START INFORMATION
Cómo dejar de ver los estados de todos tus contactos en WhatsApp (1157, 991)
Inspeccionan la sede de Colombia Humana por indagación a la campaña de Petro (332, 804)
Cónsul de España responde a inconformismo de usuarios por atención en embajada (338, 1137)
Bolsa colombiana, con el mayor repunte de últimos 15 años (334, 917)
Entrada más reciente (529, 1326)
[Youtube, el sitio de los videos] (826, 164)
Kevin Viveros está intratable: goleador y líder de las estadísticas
END INFORMATION
Without leaving anything out, repeat every entry shown above.

» OUTPUT OF THE TASK:
Cómo dejar de ver los estados de todos tus contactos en WhatsApp (1157, 991)
Inspeccionan la sede de Colombia Humana por indagación a la campaña de Petro (332, 804)
Cónsul de España responde a inconformismo de usuarios por atención en embajada (338, 1137)
Bolsa colombiana, con el mayor repunte de últimos 15 años (334, 917)
Entrada más reciente (529, 1326)
[Youtube, el sitio de los videos] (826, 164)
Kevin Viveros está intratable: goleador y líder de las estadísticas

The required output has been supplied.